Record set →
%%

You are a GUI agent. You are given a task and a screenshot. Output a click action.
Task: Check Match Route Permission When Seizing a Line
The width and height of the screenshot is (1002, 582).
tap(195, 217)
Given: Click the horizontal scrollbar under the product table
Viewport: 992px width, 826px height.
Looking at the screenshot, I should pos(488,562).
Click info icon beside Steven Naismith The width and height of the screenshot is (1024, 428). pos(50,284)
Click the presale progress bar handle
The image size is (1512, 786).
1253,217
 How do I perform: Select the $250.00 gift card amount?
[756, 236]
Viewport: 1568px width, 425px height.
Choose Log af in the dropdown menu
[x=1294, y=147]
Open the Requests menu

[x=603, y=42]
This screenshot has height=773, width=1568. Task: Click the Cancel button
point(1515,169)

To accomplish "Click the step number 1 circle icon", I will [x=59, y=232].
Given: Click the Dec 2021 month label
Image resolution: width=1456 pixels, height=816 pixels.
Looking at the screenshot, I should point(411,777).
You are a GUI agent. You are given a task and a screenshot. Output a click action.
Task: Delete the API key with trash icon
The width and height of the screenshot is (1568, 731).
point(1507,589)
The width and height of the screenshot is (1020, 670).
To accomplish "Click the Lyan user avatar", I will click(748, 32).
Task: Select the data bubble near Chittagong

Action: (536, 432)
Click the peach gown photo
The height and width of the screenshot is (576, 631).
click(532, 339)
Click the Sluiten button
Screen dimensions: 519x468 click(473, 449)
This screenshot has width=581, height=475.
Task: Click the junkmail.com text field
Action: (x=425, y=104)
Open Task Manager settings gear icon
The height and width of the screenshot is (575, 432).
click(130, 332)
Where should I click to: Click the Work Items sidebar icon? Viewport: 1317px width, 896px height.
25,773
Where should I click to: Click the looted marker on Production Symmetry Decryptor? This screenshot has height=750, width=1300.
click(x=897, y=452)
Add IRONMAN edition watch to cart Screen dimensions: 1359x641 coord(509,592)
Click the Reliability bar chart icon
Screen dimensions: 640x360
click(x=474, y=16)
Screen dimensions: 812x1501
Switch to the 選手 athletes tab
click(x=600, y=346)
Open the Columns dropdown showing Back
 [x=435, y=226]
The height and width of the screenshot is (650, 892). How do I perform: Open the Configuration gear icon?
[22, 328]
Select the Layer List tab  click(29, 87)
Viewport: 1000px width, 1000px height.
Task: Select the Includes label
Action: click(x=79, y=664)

%%

Exercise brief → Repeat the whole listing above without any change.

Exercise response →
You are a GUI agent. You are given a task and a screenshot. Output a click action.
Task: Check Match Route Permission When Seizing a Line
The width and height of the screenshot is (1002, 582).
tap(195, 217)
Given: Click the horizontal scrollbar under the product table
Viewport: 992px width, 826px height.
Looking at the screenshot, I should pos(488,562).
Click info icon beside Steven Naismith The width and height of the screenshot is (1024, 428). pos(50,284)
Click the presale progress bar handle
The image size is (1512, 786).
1253,217
 How do I perform: Select the $250.00 gift card amount?
[756, 236]
Viewport: 1568px width, 425px height.
Choose Log af in the dropdown menu
[x=1294, y=147]
Open the Requests menu

[x=603, y=42]
This screenshot has height=773, width=1568. Task: Click the Cancel button
point(1515,169)

To accomplish "Click the step number 1 circle icon", I will [x=59, y=232].
Given: Click the Dec 2021 month label
Image resolution: width=1456 pixels, height=816 pixels.
Looking at the screenshot, I should point(411,777).
You are a GUI agent. You are given a task and a screenshot. Output a click action.
Task: Delete the API key with trash icon
The width and height of the screenshot is (1568, 731).
point(1507,589)
The width and height of the screenshot is (1020, 670).
To accomplish "Click the Lyan user avatar", I will click(748, 32).
Task: Select the data bubble near Chittagong

Action: (536, 432)
Click the peach gown photo
The height and width of the screenshot is (576, 631).
click(532, 339)
Click the Sluiten button
Screen dimensions: 519x468 click(473, 449)
This screenshot has width=581, height=475.
Task: Click the junkmail.com text field
Action: (x=425, y=104)
Open Task Manager settings gear icon
The height and width of the screenshot is (575, 432).
click(130, 332)
Where should I click to: Click the Work Items sidebar icon? Viewport: 1317px width, 896px height.
25,773
Where should I click to: Click the looted marker on Production Symmetry Decryptor? This screenshot has height=750, width=1300.
click(x=897, y=452)
Add IRONMAN edition watch to cart Screen dimensions: 1359x641 coord(509,592)
Click the Reliability bar chart icon
Screen dimensions: 640x360
click(x=474, y=16)
Screen dimensions: 812x1501
Switch to the 選手 athletes tab
click(x=600, y=346)
Open the Columns dropdown showing Back
 [x=435, y=226]
The height and width of the screenshot is (650, 892). How do I perform: Open the Configuration gear icon?
[22, 328]
Select the Layer List tab  click(29, 87)
Viewport: 1000px width, 1000px height.
Task: Select the Includes label
Action: click(x=79, y=664)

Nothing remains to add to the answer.